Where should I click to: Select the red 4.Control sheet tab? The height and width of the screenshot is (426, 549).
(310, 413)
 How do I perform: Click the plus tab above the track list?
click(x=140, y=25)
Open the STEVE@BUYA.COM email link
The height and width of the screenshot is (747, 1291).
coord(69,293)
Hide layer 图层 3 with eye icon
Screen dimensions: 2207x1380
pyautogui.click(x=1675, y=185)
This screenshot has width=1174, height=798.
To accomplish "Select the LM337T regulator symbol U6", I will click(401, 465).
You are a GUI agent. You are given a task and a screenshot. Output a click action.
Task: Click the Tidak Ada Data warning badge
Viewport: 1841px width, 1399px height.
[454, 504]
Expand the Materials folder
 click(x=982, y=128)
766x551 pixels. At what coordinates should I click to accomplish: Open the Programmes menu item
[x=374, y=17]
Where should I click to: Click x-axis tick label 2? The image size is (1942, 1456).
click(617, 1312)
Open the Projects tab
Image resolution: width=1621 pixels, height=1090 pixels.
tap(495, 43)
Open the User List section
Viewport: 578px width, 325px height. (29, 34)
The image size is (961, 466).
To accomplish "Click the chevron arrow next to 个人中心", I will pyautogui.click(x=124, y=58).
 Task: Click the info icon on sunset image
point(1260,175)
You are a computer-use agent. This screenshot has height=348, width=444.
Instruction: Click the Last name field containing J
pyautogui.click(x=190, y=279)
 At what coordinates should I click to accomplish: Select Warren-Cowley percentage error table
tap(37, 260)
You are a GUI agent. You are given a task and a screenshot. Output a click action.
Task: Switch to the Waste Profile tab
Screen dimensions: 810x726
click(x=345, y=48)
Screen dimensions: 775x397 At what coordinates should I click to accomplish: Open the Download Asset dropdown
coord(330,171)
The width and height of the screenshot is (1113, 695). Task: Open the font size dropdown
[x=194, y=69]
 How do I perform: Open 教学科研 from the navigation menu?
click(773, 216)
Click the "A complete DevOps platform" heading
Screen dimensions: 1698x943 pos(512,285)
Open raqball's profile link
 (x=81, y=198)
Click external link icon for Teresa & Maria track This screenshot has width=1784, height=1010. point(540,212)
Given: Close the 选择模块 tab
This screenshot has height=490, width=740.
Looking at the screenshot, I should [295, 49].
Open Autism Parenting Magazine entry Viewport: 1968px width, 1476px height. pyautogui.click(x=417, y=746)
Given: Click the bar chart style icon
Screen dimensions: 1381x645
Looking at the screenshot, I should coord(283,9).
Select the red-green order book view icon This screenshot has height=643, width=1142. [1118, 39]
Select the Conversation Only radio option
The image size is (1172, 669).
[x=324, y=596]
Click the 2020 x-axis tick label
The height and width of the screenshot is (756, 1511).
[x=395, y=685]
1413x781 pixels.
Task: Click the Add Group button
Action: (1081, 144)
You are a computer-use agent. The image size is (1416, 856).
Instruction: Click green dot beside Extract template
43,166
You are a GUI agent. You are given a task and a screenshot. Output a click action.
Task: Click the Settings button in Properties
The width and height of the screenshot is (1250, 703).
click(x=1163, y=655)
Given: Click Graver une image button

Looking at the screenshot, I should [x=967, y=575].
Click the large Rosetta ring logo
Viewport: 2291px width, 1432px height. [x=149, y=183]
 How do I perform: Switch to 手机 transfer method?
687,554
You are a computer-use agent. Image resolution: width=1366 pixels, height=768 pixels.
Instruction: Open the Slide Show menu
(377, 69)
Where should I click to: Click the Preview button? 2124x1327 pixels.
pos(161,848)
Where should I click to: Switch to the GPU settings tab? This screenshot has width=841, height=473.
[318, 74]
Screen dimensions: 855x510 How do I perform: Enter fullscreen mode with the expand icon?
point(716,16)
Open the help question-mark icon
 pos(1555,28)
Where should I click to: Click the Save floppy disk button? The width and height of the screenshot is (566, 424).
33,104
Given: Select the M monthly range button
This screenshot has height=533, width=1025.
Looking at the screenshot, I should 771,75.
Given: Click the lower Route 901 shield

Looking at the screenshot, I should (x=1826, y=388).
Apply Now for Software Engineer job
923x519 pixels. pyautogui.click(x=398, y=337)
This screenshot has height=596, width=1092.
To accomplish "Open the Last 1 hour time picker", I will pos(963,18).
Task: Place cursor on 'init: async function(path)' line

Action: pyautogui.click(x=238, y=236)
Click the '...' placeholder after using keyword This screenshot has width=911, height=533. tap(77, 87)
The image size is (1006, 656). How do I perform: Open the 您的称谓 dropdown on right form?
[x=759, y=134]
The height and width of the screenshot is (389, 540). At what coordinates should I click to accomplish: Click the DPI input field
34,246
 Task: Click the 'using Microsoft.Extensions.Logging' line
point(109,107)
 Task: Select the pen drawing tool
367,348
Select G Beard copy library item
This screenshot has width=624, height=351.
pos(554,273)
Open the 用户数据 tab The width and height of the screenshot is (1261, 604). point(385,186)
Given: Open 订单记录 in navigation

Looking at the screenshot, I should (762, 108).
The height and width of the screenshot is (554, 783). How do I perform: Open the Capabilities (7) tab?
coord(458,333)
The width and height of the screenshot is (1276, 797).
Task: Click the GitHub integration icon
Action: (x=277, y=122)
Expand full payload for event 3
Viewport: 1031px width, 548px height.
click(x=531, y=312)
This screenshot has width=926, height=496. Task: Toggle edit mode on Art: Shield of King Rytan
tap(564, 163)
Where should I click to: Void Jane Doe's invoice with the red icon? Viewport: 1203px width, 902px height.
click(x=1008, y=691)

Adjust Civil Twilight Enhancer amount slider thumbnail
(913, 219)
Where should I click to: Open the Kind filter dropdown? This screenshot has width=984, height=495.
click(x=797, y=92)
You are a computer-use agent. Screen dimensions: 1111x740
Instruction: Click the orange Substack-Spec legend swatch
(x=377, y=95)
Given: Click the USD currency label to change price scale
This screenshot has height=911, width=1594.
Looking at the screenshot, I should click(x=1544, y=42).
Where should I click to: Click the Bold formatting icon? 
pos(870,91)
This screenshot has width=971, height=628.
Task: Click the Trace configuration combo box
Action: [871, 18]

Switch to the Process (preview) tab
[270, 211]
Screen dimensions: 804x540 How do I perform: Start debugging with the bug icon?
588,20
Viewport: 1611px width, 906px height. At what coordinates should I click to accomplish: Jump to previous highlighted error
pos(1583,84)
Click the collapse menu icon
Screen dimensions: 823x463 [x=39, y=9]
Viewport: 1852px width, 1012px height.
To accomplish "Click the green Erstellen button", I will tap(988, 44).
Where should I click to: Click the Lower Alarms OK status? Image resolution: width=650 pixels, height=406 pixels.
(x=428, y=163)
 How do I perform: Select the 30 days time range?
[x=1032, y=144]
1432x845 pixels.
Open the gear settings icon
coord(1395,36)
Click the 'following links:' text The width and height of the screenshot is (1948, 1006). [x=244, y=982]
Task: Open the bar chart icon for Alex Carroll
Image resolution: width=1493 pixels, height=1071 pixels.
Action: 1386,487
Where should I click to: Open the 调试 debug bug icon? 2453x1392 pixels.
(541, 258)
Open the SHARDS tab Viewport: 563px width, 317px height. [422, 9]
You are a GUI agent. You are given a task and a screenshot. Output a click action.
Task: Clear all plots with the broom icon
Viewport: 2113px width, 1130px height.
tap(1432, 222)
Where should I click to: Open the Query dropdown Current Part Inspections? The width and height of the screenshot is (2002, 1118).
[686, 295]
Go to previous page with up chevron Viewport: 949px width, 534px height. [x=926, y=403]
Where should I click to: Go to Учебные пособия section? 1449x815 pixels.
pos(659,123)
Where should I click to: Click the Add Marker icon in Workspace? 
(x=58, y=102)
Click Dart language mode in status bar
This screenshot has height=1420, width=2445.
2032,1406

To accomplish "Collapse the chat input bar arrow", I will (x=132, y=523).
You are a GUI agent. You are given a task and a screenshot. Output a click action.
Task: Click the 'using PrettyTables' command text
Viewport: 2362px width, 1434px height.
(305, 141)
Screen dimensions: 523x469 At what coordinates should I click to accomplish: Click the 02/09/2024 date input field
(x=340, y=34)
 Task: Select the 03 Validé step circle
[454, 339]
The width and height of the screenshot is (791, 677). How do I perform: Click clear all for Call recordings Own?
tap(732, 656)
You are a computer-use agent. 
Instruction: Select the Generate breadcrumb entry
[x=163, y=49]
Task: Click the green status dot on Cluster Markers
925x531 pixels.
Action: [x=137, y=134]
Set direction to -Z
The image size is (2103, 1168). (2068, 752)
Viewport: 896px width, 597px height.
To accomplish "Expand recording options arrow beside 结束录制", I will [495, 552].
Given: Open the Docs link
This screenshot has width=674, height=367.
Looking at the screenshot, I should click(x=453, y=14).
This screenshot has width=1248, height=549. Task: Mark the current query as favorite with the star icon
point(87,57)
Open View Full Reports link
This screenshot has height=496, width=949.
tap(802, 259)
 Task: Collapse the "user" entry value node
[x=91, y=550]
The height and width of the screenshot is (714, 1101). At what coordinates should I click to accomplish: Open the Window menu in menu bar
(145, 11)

---------------

EXERCISE DIRECTIONS ▸ The answer must be every line of the listing that holds the word "computer".

TASK ANSWER ▸
You are a computer-use agent. This screenshot has height=348, width=444.
You are a computer-use agent. The image size is (1416, 856).
You are a computer-use agent. Image resolution: width=1366 pixels, height=768 pixels.
You are a computer-use agent. Screen dimensions: 1111x740
You are a computer-use agent. 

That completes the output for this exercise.